I’m reminded of what I love about being a health coach and a yoga teacher.  -  Self-Responsibility & Self-Love, two pillars of wellbeing that I help clients tap into, served as guideposts and reminded me that I had what I needed to heal. I felt vulnerable not being able to work or think clearly, and being vulnerable isn’t a place I’m comfortable with. I found that some of my usual strategies for dealing with emotional discomfort didn’t work, like running or riding my bike, and that I can’t always outrun vulnerability.  I learned that embracing, not turning away from, the feeling of vulnerability is key to helping me not only heal, but to succeed in living life in full authenticity.
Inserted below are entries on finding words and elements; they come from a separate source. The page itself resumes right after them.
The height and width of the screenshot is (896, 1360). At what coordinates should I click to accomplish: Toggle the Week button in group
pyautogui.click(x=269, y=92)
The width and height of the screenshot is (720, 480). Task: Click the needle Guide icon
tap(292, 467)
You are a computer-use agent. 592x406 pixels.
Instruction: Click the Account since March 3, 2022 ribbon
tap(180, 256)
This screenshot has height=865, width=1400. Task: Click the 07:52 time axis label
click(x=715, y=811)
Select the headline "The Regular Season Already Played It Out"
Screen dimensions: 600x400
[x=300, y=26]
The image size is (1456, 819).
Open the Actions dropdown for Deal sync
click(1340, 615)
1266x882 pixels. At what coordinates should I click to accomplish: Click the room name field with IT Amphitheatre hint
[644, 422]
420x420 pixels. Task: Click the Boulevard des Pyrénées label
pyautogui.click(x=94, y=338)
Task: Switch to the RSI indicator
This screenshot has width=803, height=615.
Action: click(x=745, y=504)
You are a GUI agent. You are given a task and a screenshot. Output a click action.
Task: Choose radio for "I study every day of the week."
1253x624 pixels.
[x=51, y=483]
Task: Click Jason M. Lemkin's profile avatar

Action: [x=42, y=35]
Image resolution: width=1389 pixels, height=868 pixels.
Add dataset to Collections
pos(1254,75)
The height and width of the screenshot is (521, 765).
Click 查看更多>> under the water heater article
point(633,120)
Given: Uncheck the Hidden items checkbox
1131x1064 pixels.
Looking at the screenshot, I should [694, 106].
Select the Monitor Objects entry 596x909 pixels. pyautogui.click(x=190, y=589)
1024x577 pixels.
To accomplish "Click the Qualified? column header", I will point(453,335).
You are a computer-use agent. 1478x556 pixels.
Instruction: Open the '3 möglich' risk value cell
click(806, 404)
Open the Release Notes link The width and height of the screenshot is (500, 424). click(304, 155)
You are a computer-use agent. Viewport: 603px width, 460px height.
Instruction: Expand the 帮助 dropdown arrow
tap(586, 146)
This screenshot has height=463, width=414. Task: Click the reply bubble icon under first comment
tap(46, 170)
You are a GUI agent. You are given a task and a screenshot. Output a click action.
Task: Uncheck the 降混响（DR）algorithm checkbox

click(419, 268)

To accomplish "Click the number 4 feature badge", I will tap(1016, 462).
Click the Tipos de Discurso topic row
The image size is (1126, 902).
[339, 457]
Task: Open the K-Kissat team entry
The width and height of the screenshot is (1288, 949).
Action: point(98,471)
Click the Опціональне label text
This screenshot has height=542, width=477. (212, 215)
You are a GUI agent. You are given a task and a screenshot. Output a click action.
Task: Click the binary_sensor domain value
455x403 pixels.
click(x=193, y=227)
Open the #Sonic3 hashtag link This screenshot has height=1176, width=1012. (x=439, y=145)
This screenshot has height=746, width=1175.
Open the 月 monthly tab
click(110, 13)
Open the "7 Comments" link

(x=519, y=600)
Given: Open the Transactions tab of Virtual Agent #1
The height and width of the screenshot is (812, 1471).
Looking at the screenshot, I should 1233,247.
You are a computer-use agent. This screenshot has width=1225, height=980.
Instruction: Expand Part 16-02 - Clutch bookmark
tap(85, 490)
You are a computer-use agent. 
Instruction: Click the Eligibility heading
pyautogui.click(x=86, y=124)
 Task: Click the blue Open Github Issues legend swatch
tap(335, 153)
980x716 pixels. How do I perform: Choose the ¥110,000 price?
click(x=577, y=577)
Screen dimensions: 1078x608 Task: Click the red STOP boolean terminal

When I feel vulnerable, healing practices like aromatherapy, gentle yoga, nourishing and mindful meals and grounding in nature nurture me back to health.  Asking for and accepting help even when I can’t reciprocate is hugely vulnerable for me, and well worth doing.  Dedicated daily time in meditation practice, planting seeds of intention and deeply listening to my heart helps me embrace the start of the day. Reflecting on Pema Chodron’s teachings about the fundamental uncertainty of life, I realized that the uneasiness that was floating to the surface of my being was a sign of health and wholeness.  Life is unpredictable, sometimes painful and always changing. Chodron refers to the constant state of flux and feeling of uneasiness as groundlessness.

In her book, Living Beautifully with Uncertainty and Change, Chodron says: “By fully touching this relative moment of time . . . by being fully present to your experience, you contact the unlimited openness of your being.” She sums up her advice for embracing groundlessness as:

Be Fully Present

Feel Your Heart

And Engage the Next Moment Without an Agenda

 
I’m practicing this way of living.  Instead of trying to push away vulnerability, I’m acknowledging it and giving it space. While there’s much I don’t know about the future, I do know that I’m okay with that. I did pass the Board Exam and submitted the business plan and won third place.  But my biggest accomplishment was the realization that regardless of how vulnerable I might feel in any given moment, if there’s one thing that’s certain – it will change. And that’s OK. I’ve got my tools. I’m ready.  Bring it on!